A Sad End
His fellow hostage, Haruna Yukawa (who Goto San returned to Syria in an effort to free by negotiating with ISIS) was supposedly killed a week ago; a few days after they were first shown on screen, kneeling in the desert, as prisoners of the self styled Islamic caliphate. (top photo)
At first their lives were to be ransomed for 200 million US Dollars. This amount matched the pledges of non-military assistance Prime Minister Shinzo Abe had made, in a shockingly inept piece of international diplomacy considering he knew Japanese hostages’ lives were at stake, to those fighting ISIS terrorism while on a tour of the middle east.
Having convinced the world that they were serious with the cruel death of Yukawa san the demands got strange for a week. The usual videos were replaced with audio recordings that might or might not have been Goto San and obviously photoshopped images helped move the demands on to the release of Sajida al-Rishawi, an al Qaeda prisoner and failed suicide bomber, from a Jordanian jail where she is facing the death penalty for terrorism attacks in Jordan in 2005 that killed 60 people. The Jordanian government were surprisingly open to the deal at first, dependent obviously on the additional demand that a fighter pilot of theirs, Lt. Muath al-Kaseasbeh whose plane crashed over ISIS held territory in December 2014, was also released.
For a while, at the end of the week, there was even a feeling of very cautious optimism that Kenji Goto might actually get out of this alive. Rallies of support tried to pressure the Prime Minister to do more to ensure that and an “I am Kenji” campaign started; mirroring the “Je suis Charlie” movement that grew in response to the terror attacks in Paris. As the Thursday sunset deadline for al-Rishawi’s release came and went though the hope began to ran out. ISIS were unwilling and perhaps unable to prove that the pilot was still alive and the deal that people so desperately wished for seemed to stall and then fade.
Over Friday and Saturday the silence from ISIS on the fate of the two captured men was deafening. A last, hopeful rally by around 200 supporters outside the Prime Minister’s home on Friday night (photo 2 and 3) showed how much the story of this man’s life had affected the population. Despite reports, like this one in TIME magazine that many people didn’t care and actively blamed the hostages for their predicament, I feel many people really saw something nobel in the efforts of Kenji Goto especially to help the much weaker, and perhaps judged as much less worthy, Yukawa.

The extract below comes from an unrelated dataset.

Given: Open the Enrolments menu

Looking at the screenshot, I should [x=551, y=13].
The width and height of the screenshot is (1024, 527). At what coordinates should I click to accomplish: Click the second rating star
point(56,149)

Sunday morning many people who had followed this convoluted drama for the last week or so woke up to find the TV showing a worryingly familiar image on the screen. This time though there was only one man kneeling in the dust wearing that orange jump suit. This time the distracting talk of digital manipulations and them not really being there as captives was pointless. Jihad John roughy held Goto’s neck and angrily told the people of Japan that they were now targets in an “unwinnable war” as he waved a knife around. He then apparently decapitated Kenji San with that knife.
I know not one person who is not sad and angry at this. Kenji san, who I never met, was a good man by all accounts. He cared deeply about the lives of those that suffered and were affected by conditions they did not control. This is probably why he foolishly went back to held Yukawa san gain freedom because he had suffered many unlucky situations in his personal life and been drawn to the danger of reinventing himself as a Military contractor in Syria and Iraq. The world has lost a good man who died to help a man whose story he felt equally sad as those of the children and women afflicted by war that were the staple of his reporting. I hope we do not forget them as we are bound to forget the man who dedicated his life to telling their stories.